▶ [Given entries]
==============================

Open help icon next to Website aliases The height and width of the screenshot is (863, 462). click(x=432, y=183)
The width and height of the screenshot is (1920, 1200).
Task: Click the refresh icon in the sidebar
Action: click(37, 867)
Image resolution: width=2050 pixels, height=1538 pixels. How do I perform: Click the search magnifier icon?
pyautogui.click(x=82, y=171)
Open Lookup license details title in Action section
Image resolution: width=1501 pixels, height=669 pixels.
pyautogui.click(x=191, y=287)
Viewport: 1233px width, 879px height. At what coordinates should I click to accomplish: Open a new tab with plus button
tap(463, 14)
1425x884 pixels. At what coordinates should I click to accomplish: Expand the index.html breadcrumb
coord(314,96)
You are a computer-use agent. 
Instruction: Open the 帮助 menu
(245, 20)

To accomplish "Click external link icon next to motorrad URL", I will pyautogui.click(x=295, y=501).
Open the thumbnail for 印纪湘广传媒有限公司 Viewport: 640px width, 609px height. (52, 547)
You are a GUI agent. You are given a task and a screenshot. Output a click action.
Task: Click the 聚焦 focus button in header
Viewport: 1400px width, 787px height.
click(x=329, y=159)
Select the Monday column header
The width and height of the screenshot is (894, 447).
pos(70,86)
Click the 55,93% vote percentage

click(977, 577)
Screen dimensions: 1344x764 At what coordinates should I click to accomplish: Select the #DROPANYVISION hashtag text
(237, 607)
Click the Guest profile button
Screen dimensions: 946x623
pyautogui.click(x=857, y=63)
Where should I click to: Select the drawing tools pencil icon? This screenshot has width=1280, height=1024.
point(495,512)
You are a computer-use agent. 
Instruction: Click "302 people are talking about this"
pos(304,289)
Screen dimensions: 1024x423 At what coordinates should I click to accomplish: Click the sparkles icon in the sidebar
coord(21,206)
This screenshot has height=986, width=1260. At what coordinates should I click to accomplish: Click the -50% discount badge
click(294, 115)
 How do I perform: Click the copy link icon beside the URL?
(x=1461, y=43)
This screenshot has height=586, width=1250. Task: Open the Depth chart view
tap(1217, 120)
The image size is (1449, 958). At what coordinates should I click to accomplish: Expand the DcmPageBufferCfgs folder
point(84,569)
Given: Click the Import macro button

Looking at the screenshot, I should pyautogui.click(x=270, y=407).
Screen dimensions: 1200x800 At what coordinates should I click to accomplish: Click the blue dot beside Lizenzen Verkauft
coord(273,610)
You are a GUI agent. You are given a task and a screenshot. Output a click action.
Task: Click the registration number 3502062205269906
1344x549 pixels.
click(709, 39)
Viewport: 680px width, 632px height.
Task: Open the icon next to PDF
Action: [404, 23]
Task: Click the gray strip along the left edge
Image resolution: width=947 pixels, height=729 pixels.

==============================

▶ [Aim of the task]
Every record must be given again exactly as it was written.

▶ [Answer to the problem]
Open help icon next to Website aliases The height and width of the screenshot is (863, 462). click(x=432, y=183)
The width and height of the screenshot is (1920, 1200).
Task: Click the refresh icon in the sidebar
Action: click(37, 867)
Image resolution: width=2050 pixels, height=1538 pixels. How do I perform: Click the search magnifier icon?
pyautogui.click(x=82, y=171)
Open Lookup license details title in Action section
Image resolution: width=1501 pixels, height=669 pixels.
pyautogui.click(x=191, y=287)
Viewport: 1233px width, 879px height. At what coordinates should I click to accomplish: Open a new tab with plus button
tap(463, 14)
1425x884 pixels. At what coordinates should I click to accomplish: Expand the index.html breadcrumb
coord(314,96)
You are a computer-use agent. 
Instruction: Open the 帮助 menu
(245, 20)

To accomplish "Click external link icon next to motorrad URL", I will pyautogui.click(x=295, y=501).
Open the thumbnail for 印纪湘广传媒有限公司 Viewport: 640px width, 609px height. (52, 547)
You are a GUI agent. You are given a task and a screenshot. Output a click action.
Task: Click the 聚焦 focus button in header
Viewport: 1400px width, 787px height.
click(x=329, y=159)
Select the Monday column header
The width and height of the screenshot is (894, 447).
pos(70,86)
Click the 55,93% vote percentage

click(977, 577)
Screen dimensions: 1344x764 At what coordinates should I click to accomplish: Select the #DROPANYVISION hashtag text
(237, 607)
Click the Guest profile button
Screen dimensions: 946x623
pyautogui.click(x=857, y=63)
Where should I click to: Select the drawing tools pencil icon? This screenshot has width=1280, height=1024.
point(495,512)
You are a computer-use agent. 
Instruction: Click "302 people are talking about this"
pos(304,289)
Screen dimensions: 1024x423 At what coordinates should I click to accomplish: Click the sparkles icon in the sidebar
coord(21,206)
This screenshot has height=986, width=1260. At what coordinates should I click to accomplish: Click the -50% discount badge
click(294, 115)
 How do I perform: Click the copy link icon beside the URL?
(x=1461, y=43)
This screenshot has height=586, width=1250. Task: Open the Depth chart view
tap(1217, 120)
The image size is (1449, 958). At what coordinates should I click to accomplish: Expand the DcmPageBufferCfgs folder
point(84,569)
Given: Click the Import macro button

Looking at the screenshot, I should pyautogui.click(x=270, y=407).
Screen dimensions: 1200x800 At what coordinates should I click to accomplish: Click the blue dot beside Lizenzen Verkauft
coord(273,610)
You are a GUI agent. You are given a task and a screenshot. Output a click action.
Task: Click the registration number 3502062205269906
1344x549 pixels.
click(709, 39)
Viewport: 680px width, 632px height.
Task: Open the icon next to PDF
Action: [404, 23]
Task: Click the gray strip along the left edge
Image resolution: width=947 pixels, height=729 pixels.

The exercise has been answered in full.